El último problema tuvo que ver con los colectivos. Para alguien que vivía en La Matanza, como vivía Laura, tomar malas decisiones en materia de colectivos podía salir muy caro. Cuarenta minutos esperó el colectivo. El 96 ramal Atalaya-Castillo. Cartelito rojo y blanco que odiaba con el alma porque nunca aparecía. Era la misma línea de colectivo que el que había tomado por la mañana pero este no iba por la autopista. Cuando lo vio aparecer tuvo que ocuparse de esquivar dos taxis y llegar hasta el medio de la avenida Rivadavia para que el chofer parara. Era casi experta en parar colectivos, con movimientos casi agresivos de protagonista de película de acción. El colectivo, porque eran casi las seis de la tarde, venía repleto de gente. Gente transpirada, cansada, cubierta con sus propias decepciones y apenas sostenidas por las ilusiones. Era viernes al menos. Y ya casi era otoño: el atardecer hacia el oeste sería hermoso.

No había llorado delante de todos porque odiaba llorar frente a la gente que quería. Pero en el colectivo, tan lleno como anónimo y maloliente, no tuvo problemas en dejar que las lágrimas cayeran. Una lágrima pegajosa pasó del pómulo al brazo que la sostenía del pasamano. ¿Por qué se había ilusionado tanto con su novela si en realidad no tenía ningún futuro?

Llegó a su casa muerta de cansancio y con un cuarto de helado en la mano. El Mantecol quedaría para cuando refrescara, porque alguna vez tenía que ocurrir. Los tíos no habían vuelto. En la casa hacía un calor horrible así que prendió el aire acondicionado del comedor para refrescarla.

Subió después a su habitación para buscar a su gato. Darcy le dio la bienvenida con la panza gris y suavecita lista para recibir mimos. Ella lo llenó de besos. Estaba echado en el piso para aprovechar cada centímetro del frío de las baldosas.

—Hola, Darcy. Hola, mi vida…

Se tiró a su lado para acariciarlo. Darcy le ofreció la panza en todo su esplendor: suavecita, redonda, mimosa. Ella le acarició con ternura el pelito corto y gris. Estuvieron cinco minutos olvidando el cansancio a fuerza de mimos en la panza y ronroneos. Cuando se cansó de los mimos, Darcy se revolvió en el piso y se dio vuelta para irse a otro lugar. Laura no lo dejó escapar.

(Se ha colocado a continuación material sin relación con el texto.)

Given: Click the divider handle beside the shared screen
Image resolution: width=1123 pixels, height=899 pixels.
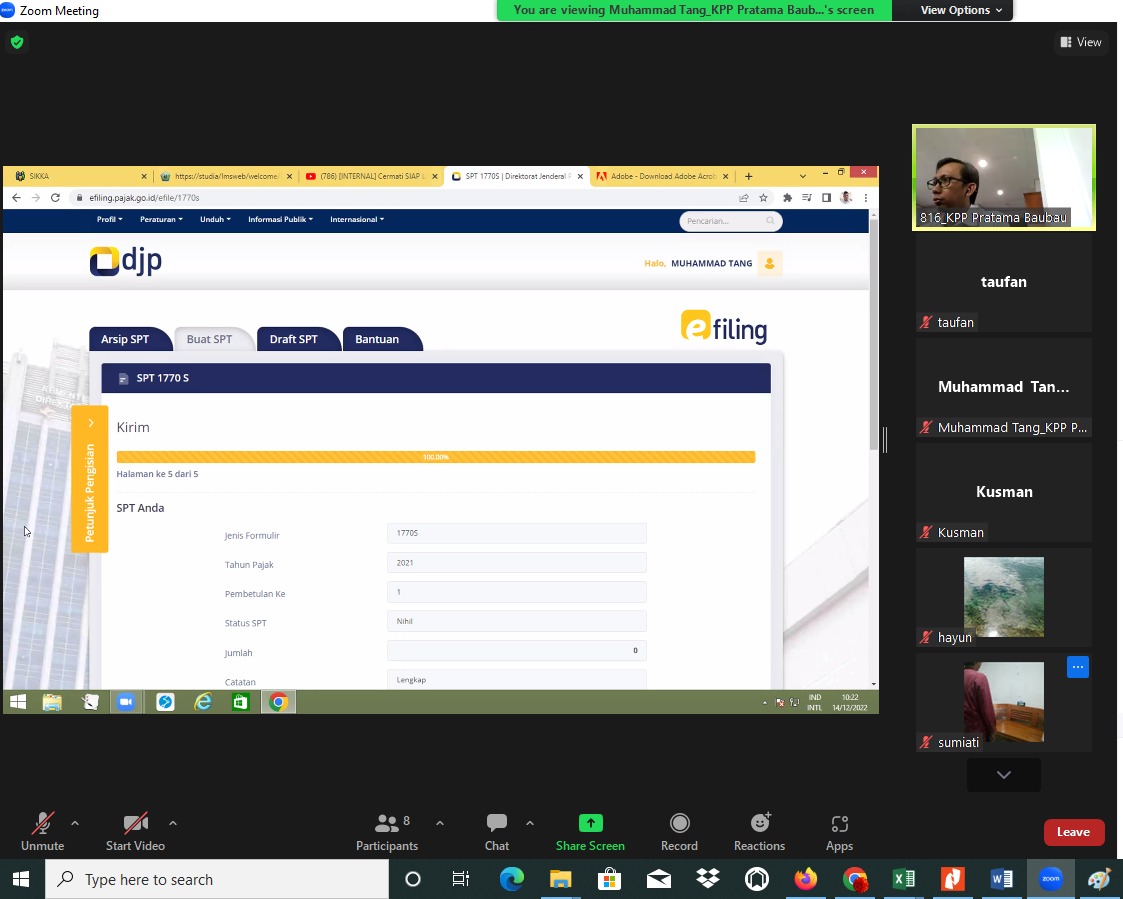Looking at the screenshot, I should pos(884,439).
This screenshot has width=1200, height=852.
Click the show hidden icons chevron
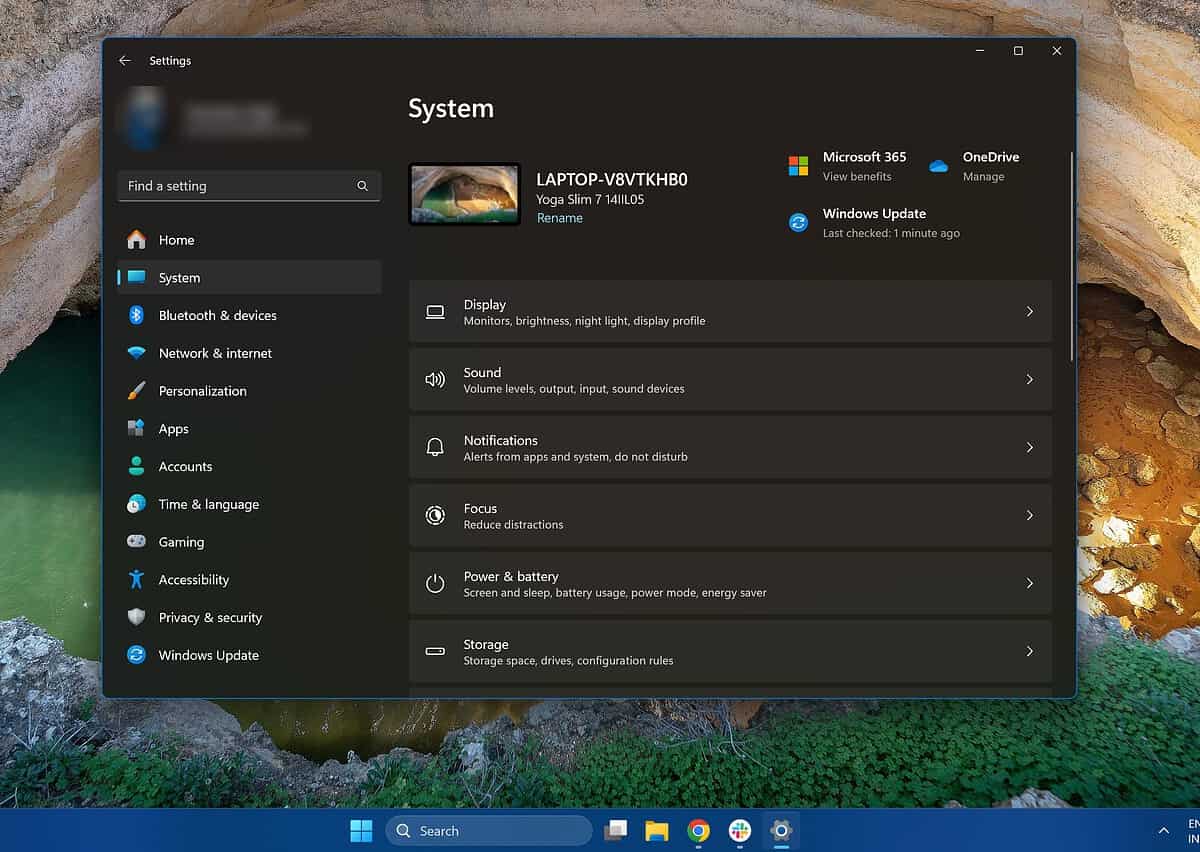tap(1163, 830)
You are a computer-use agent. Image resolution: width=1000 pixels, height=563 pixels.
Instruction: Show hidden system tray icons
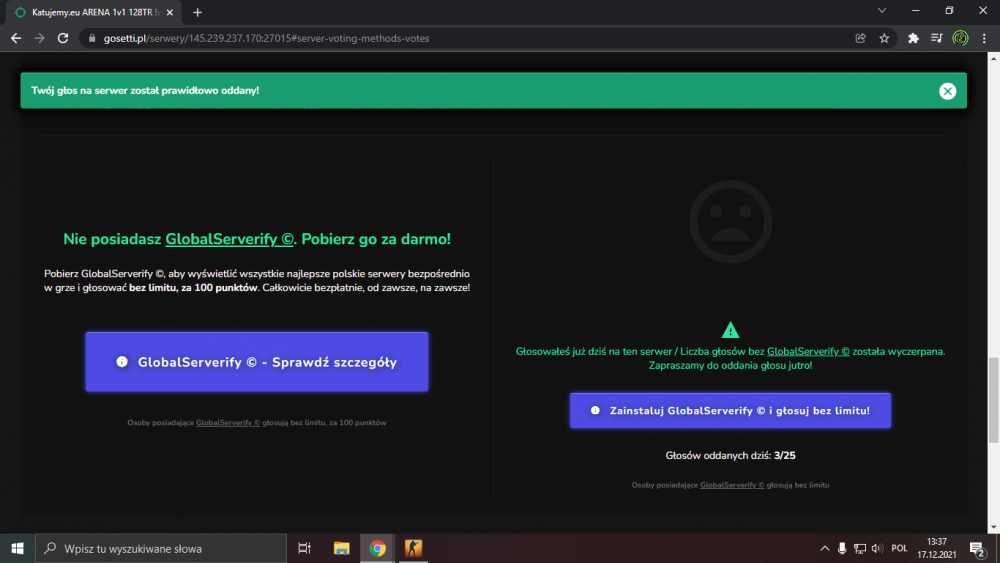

Lo alzó, lo apretó contra el pecho, le besó la cabeza entre las orejas. Después le tomó la pata delantera y se la olió. El olor más hermoso salía de esa pata: olor a tierra y a pastito. Seguramente había estado jugando en el jardín de la casa.

Se puso la pata de Darcy en la frente, ahí donde sentía los latidos. Las almohaditas, así llamaba ella a las partes blanditas de las patas, era suavecitas, dulces, frescas. Era mejor que cualquier aspirina para calmarle el malestar.

Pero a Darcy no le gustaba mucho el lugar de analgésico, así que peleó por su libertad. Laura se rió a pesar del dolor de cabeza y de hombros. Se sacó las sandalias, todavía sentada en el piso. Le gustaba el silencio de la casa sola. Los ruidos de la calle llegaban todavía dormidos por el calor del atardecer. Se escuchaban los pajaritos afuera, calandrias que cuidaban a sus pichoncitos recién nacidos en el tilo del fondo de la casa.

Abrió las ventanas para que entrara aire. Entraba calor y viento seco, pero no le molestó. Pasaba un tren, y más allá, en el horizonte, sobre las casas vecinas, se veía en el cielo una línea negra que anunciaba una tormenta. Laura, distraída, acariciaba las hojas que formaban su novela. No había cansancio ni obligaciones que la alejaran de esos papeles.